🍁❇ chapitre 2- Exil ❇
Je montais dans ma chambre, pris mon sac de toile et commençais à le remplir : une lampe à l'huile, des allumettes, une robe d'été solide, un pantalon (celui que je prenais lors de mes entraînements avec Paul), un peigne, une gourde et quelques sous-vêtements, ainsi que quelques deux ou trois autres affaires pratiques qui me seront sûrement utiles. Je pris également mon livre où j'avais noté tous les remèdes que j'avais découvert grâce à la flore présente sur Maïtora, et récupérais le maximum de plantes et préparations médicinales élaborées en prévisions.
Parce que contrairement à ce que j'avais laissé entendre, je ne comptais pas me laisser mourir, pas encore. Je laissais mes autres affaires, je n'en aurais probablement pas l'utilité sur les routes.
En sortant, j'attrapais ma sacoche pour les herbes ainsi que ma dague et ma petite serpe. J'entrais à la cuisine, emportais un reste de miche qui traînait, ainsi que du jambon et du fromage pour quatre jours environ. Au-delà, il me faudra improviser. Je rempli ma gourde et me dirigeais vers la penderie. J'y décrochais mon vieux manteau d'hiver, plus un châle, ainsi qu'une couverture que je ficelais afin de la transporter plus aisément. Enfin, je sortis.
Je savais que mes maigres provisions étaient tout ce que je pourrais emmener avec moi, je ne devais en aucun cas me surcharger, si je voulais échapper aux sbires du Baron. Car je me doutais qu'ils partiraient à mes trousses pour me faire taire définitivement.
Les villageois étaient maintenant en grandes conversations, par petits groupes, toujours attroupés devant la maison. Ma mère semblait toujours aussi bouleversée, je n'aurais jamais cru qu'elle puisse faire preuve d'autant de compassion à mon égard, à moins que cet état ne soit seulement le contre coup de la terreur que lui avait inspiré le Baron lorsqu'il l'avait exhorté à partir.
Liliane claudiqua jusqu'à moi et me serra dans ses bras. Je sentais que je ne la reverrai plus ; plus qu'un au revoir, c'était un adieu. Aussi, je me mis doucement à pleurer, je sentais s'évacuer toute la rancœur accumulée depuis que le Baron avait débarqué dans notre village. J'avais l'impression que des jours s'étaient écoulés en quelques instants. Et je réalisais que ma vie venait de prendre un tournant définitif.
Puis Paul vient aussi, il avait les yeux humides.
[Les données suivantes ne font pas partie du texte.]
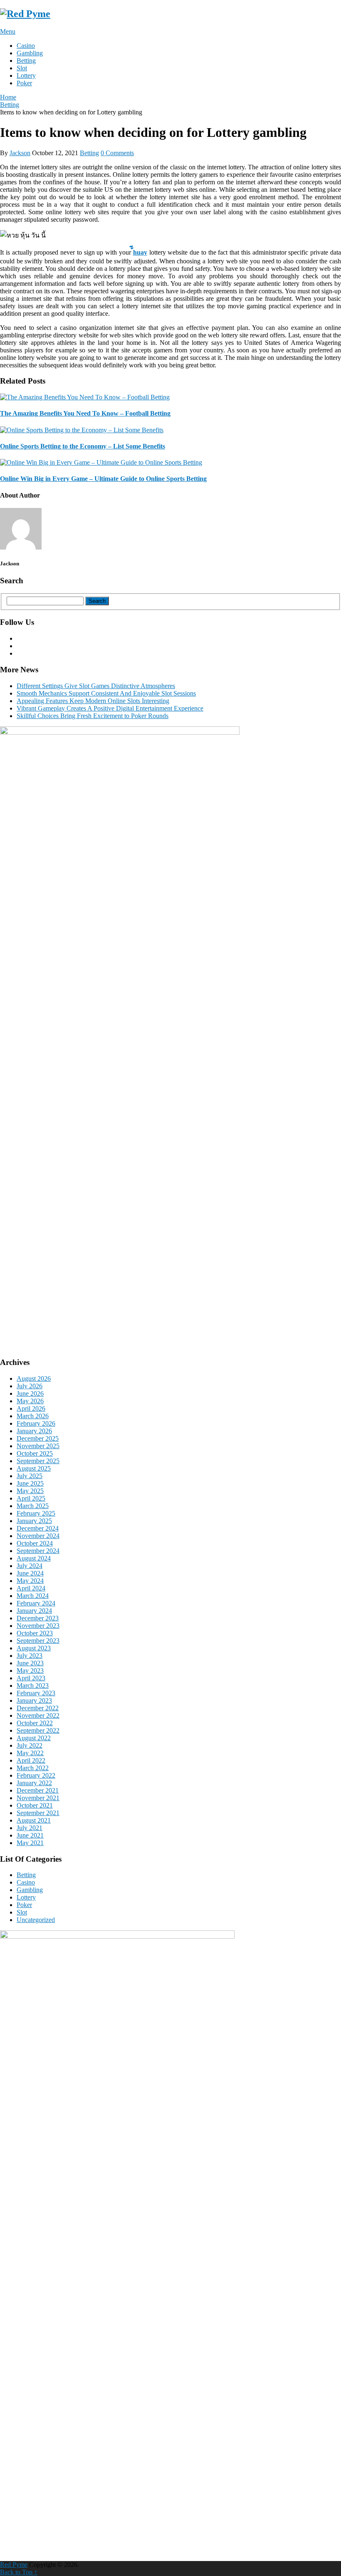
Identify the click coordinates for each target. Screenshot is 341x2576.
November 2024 (38, 1535)
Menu (7, 31)
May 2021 (30, 1842)
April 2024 (31, 1588)
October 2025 (35, 1453)
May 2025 (30, 1490)
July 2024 (29, 1565)
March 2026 (33, 1415)
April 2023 (31, 1678)
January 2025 (34, 1520)
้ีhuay (140, 252)
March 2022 (33, 1767)
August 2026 (34, 1378)
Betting (26, 60)
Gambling (30, 53)
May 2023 (30, 1670)
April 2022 (31, 1760)
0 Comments (117, 152)
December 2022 (38, 1708)
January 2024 (34, 1610)
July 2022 (29, 1745)
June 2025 (30, 1483)
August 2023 (34, 1648)
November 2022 (38, 1715)
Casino (26, 45)
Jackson (20, 152)
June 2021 (30, 1835)
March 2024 (33, 1595)
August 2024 (34, 1558)
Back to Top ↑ (18, 2572)
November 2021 (38, 1797)
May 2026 (30, 1400)
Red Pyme (13, 2564)
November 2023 (38, 1625)
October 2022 (35, 1722)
Il espérait que je m'en sortirais et me proposa de m'accompagner, au moins quelques jours. Je lui promis de réfléchir et de passer le voir avant de prendre la route. J'espérais moi aussi que je survivrais à cette épreuve et une aide était la bienvenue.
Puis mes frères et sœurs accoururent, ils m'enserrèrent dans leurs maigres bras tout en pleurant à chaudes larmes, tandis que je leur recommandais de veiller sur notre mère et de l'aider autant qu'il est possible, sachant que je ne pourrais plus le faire. Ils me le promirent. Je pris alors le chemin de l'alpage.
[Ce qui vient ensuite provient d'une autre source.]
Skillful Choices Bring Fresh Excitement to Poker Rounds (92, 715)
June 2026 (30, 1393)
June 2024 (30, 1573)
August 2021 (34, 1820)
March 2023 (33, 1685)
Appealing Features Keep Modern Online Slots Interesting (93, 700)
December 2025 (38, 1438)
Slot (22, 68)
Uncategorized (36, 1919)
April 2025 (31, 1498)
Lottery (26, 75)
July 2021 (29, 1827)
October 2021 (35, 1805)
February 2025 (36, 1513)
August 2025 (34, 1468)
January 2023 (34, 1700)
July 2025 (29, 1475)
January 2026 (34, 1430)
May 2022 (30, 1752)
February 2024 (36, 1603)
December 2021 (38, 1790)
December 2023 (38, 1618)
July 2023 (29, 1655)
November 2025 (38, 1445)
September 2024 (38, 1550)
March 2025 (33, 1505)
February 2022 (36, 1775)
En passant les villageois, me touchaient l'épaule, le bras, la joue afin de me témoigner leur pitié ou compassion selon chacun. Je trouvais ça pitoyable venant de leur part et n'éprouvais rien pour ces marques d'affection hypocrites.
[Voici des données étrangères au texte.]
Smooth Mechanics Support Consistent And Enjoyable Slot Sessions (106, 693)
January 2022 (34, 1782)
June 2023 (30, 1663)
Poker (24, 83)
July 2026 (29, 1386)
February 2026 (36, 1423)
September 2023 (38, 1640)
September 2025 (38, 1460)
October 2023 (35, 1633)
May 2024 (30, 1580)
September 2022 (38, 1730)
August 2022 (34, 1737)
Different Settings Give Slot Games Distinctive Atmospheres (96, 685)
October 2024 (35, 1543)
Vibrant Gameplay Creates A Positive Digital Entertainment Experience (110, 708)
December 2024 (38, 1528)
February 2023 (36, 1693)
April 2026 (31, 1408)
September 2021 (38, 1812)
Ma mère ne me regarda pas, je voyais son visage noyé de larmes et me détournais bien vite. Elle avait peur pour moi, j'en étais sûr à présent et c'était la raison de son geste, de cette gifle : elle m'en avait voulu pour avoir gâché ma vie ainsi. Elle ne vint pas à moi, parce qu'elle savait que ça me ferait plus mal encore. Elle me comprenait bien finalement.
J'occultais son visage de mon esprit et me concentrais sur Maïtora, mon paradis secret. C'est là que je passerais ma nuit, mon ultime nuit au village.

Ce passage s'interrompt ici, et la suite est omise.